- [THE TASK]: Nothing but the lines from the one containing "The height and" through the end of the data below may appear in the response, each one exact.

Dataset entries:

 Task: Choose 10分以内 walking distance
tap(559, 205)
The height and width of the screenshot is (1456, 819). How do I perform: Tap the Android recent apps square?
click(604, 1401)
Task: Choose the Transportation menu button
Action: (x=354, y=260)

- [WRITTEN RESPONSE]:
The height and width of the screenshot is (1456, 819). How do I perform: Tap the Android recent apps square?
click(604, 1401)
Task: Choose the Transportation menu button
Action: (x=354, y=260)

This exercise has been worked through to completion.